# Annie MacKinnon facts for kids

**Annie Louise MacKinnon Fitch** (June 1, 1868 – September 12, 1940) was a Canadian-born American mathematician who worked with Felix Klein and became a professor of mathematics at Wells College. She was the third woman to earn a mathematics doctorate at an American university.

## Early life and education

Annie Louise MacKinnon was born June 1, 1868, in Woodstock, Ontario; her parents were also both originally from Ontario. She moved with her family as an infant to Concordia, Kansas, where her father worked as a realtor and hardware salesman. After graduating from Concordia High School, she became a student at the University of Kansas, which had been coeducational since it was founded in 1866. She graduated in 1889, and remained at the University of Kansas for graduate study in mathematics, becoming the third mathematics graduate student at the university and the first woman. She earned a master's degree in 1891, remaining one more year at the university to work there with Henry Byron Newson.

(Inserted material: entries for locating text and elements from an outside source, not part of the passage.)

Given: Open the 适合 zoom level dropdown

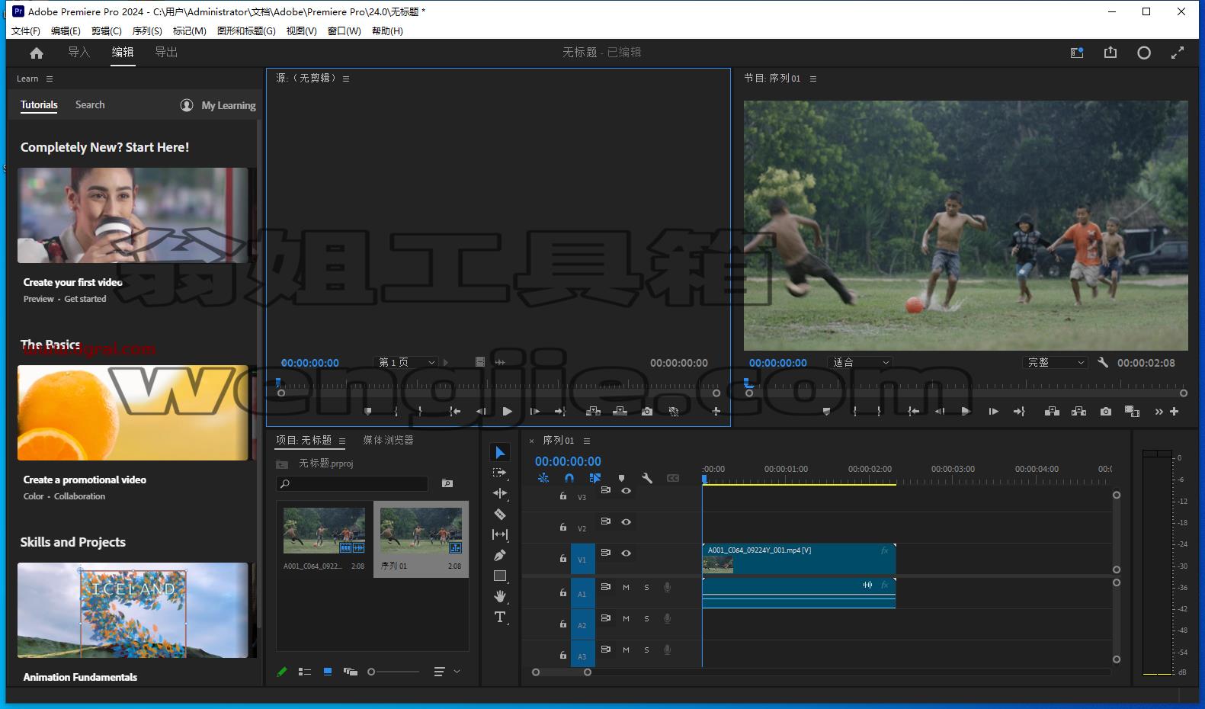Looking at the screenshot, I should (860, 363).
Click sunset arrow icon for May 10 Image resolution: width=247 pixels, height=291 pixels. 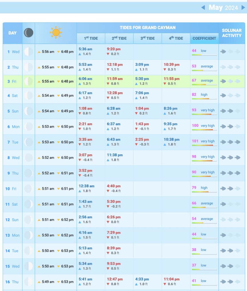(x=58, y=189)
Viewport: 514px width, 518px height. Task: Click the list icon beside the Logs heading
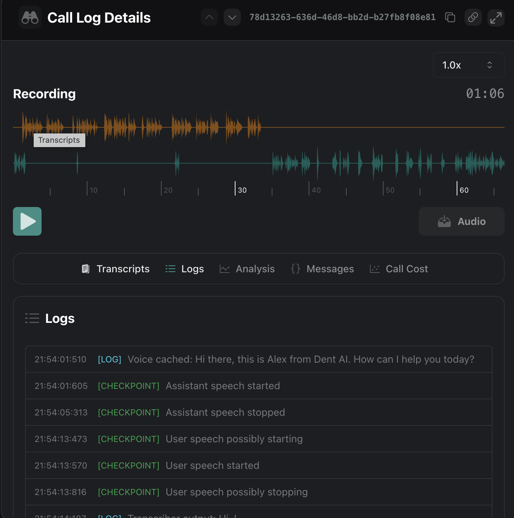click(32, 318)
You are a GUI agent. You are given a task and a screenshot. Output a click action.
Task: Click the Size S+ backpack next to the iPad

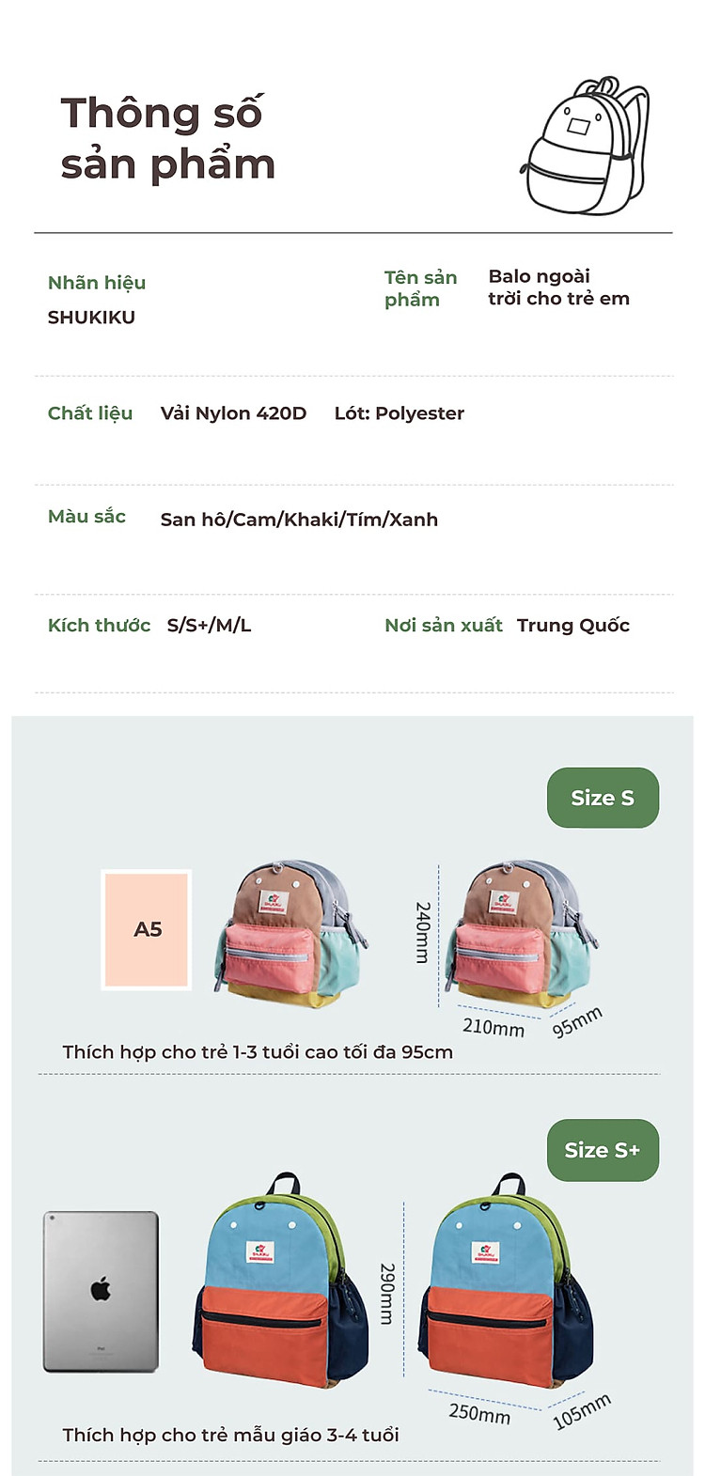(280, 1282)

In 1892, MacKinnon transferred to Cornell University. She finished her doctorate there in 1894, supported as an Erastus Brooks fellow. Her dissertation, *Concomitant Binary Forms in Terms of the Roots*, was supervised by James Edward Oliver, and also thanked James McMahon as a faculty mentor. This made her the third woman to earn a mathematics doctorate at an American university, following Winifred Edgerton Merrill in 1886 at Columbia University in 1886 and Ida Martha Metcalf at Cornell in 1893.

From 1894 to 1896 she continued to study mathematics at the University of Göttingen, working there with Felix Klein, supported in the first year by the Association of Collegiate Alumnae European Fellowship and in the second year by the Women's Education Association of Boston European Fellowship.

## Career and later life

MacKinnon taught high school mathematics in Lawrence, Kansas from 1890 to 1892. After her return from Europe in 1896, she became professor of mathematics at Wells College, a women's college in Aurora, New York; she was the only mathematician on the faculty. She also served as registrar for the college for 1900–1901.

In 1901, MacKinnon married Edward Fitch, an American classics scholar who had been at Göttingen at roughly the same time as MacKinnon, and later taught at Hamilton College. After marrying, she gave up her mathematical career.

She died on September 12, 1940, in Clinton, New York. A scholarship in mathematics at Hamilton College was established in her name by her husband.